Saved entries
= = =

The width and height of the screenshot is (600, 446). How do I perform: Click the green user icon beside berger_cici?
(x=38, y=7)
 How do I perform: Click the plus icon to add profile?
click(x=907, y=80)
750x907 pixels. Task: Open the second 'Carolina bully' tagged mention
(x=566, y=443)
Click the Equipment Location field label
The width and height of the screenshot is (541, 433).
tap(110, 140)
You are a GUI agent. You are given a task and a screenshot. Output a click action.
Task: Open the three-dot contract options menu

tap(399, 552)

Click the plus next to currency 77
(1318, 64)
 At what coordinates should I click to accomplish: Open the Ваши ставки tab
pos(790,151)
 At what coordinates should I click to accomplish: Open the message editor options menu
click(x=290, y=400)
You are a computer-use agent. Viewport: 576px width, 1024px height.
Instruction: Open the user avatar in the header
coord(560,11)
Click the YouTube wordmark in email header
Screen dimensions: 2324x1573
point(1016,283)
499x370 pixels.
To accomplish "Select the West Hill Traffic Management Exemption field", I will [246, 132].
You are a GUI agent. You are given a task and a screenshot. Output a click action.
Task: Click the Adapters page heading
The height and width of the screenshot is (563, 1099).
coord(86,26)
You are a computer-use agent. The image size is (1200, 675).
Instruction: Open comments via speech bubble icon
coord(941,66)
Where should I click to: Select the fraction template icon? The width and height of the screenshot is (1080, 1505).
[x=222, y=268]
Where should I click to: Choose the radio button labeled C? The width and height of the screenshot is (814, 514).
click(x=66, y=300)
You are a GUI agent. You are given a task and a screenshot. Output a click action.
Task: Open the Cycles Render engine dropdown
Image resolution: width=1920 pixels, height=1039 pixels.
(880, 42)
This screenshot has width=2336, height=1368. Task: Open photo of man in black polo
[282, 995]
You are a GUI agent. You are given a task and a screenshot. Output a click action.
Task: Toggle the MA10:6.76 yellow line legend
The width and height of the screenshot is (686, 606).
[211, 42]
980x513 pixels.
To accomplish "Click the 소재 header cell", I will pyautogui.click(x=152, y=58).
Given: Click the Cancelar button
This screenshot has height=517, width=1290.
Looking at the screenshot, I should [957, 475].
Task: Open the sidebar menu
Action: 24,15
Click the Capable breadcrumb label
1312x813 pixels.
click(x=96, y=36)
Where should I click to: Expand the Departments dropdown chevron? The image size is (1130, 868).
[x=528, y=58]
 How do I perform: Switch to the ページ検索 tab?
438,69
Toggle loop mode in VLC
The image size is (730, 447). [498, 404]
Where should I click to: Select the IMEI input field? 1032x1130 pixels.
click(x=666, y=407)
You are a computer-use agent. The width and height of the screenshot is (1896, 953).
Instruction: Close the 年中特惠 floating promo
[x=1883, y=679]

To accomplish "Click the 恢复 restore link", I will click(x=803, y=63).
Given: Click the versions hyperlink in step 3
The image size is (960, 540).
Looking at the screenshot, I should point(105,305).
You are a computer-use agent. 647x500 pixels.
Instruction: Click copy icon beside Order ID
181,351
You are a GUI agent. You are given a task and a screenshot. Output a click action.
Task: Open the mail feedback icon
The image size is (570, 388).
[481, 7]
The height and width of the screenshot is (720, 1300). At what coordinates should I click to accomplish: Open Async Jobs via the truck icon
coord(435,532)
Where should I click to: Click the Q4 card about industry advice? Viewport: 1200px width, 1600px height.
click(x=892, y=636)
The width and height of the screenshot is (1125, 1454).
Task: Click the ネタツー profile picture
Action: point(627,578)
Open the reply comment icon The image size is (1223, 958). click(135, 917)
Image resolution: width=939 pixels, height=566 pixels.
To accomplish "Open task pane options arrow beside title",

= = =

> **ASSIGNMENT**
Pick out all lines from the data above in which the word "computer" appears.

> **ANSWER SECTION**
You are a computer-use agent. Viewport: 576px width, 1024px height.
You are a computer-use agent. The image size is (1200, 675).
You are a computer-use agent. The width and height of the screenshot is (1896, 953).
You are a computer-use agent. 647x500 pixels.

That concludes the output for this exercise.